PROBLEM
Everything from the line with "The width and height of the screenshot is (1024, 682)." through the end of the entries must be transcribed exactly; no other lines belong in the answer.

********************

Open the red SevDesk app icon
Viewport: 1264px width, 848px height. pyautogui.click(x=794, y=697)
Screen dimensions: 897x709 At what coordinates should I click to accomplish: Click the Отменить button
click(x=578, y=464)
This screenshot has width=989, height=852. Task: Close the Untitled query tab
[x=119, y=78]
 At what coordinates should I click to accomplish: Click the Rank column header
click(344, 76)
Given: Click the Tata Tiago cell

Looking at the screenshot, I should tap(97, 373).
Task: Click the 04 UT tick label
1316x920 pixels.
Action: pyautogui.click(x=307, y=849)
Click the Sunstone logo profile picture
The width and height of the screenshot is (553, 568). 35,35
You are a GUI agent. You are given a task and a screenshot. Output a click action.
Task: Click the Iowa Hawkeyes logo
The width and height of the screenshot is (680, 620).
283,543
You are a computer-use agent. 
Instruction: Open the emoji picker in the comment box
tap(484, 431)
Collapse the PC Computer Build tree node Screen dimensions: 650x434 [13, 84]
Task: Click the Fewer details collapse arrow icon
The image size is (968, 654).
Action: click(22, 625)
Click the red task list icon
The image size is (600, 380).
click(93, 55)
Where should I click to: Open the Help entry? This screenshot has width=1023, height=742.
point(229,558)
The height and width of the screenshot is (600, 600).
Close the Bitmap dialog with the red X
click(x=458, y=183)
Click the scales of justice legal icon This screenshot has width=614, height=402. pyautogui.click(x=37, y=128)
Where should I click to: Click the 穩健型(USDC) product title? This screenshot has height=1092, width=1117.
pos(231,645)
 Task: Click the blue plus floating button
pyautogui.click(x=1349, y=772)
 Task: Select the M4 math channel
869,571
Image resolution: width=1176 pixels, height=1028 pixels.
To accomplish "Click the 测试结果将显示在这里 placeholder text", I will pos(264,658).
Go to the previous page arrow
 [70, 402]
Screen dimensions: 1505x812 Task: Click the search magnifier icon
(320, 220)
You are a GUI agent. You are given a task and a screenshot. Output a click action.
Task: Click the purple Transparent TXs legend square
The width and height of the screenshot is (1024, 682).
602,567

********************

RESPONSE TO THE TASK
The width and height of the screenshot is (1024, 682).
602,567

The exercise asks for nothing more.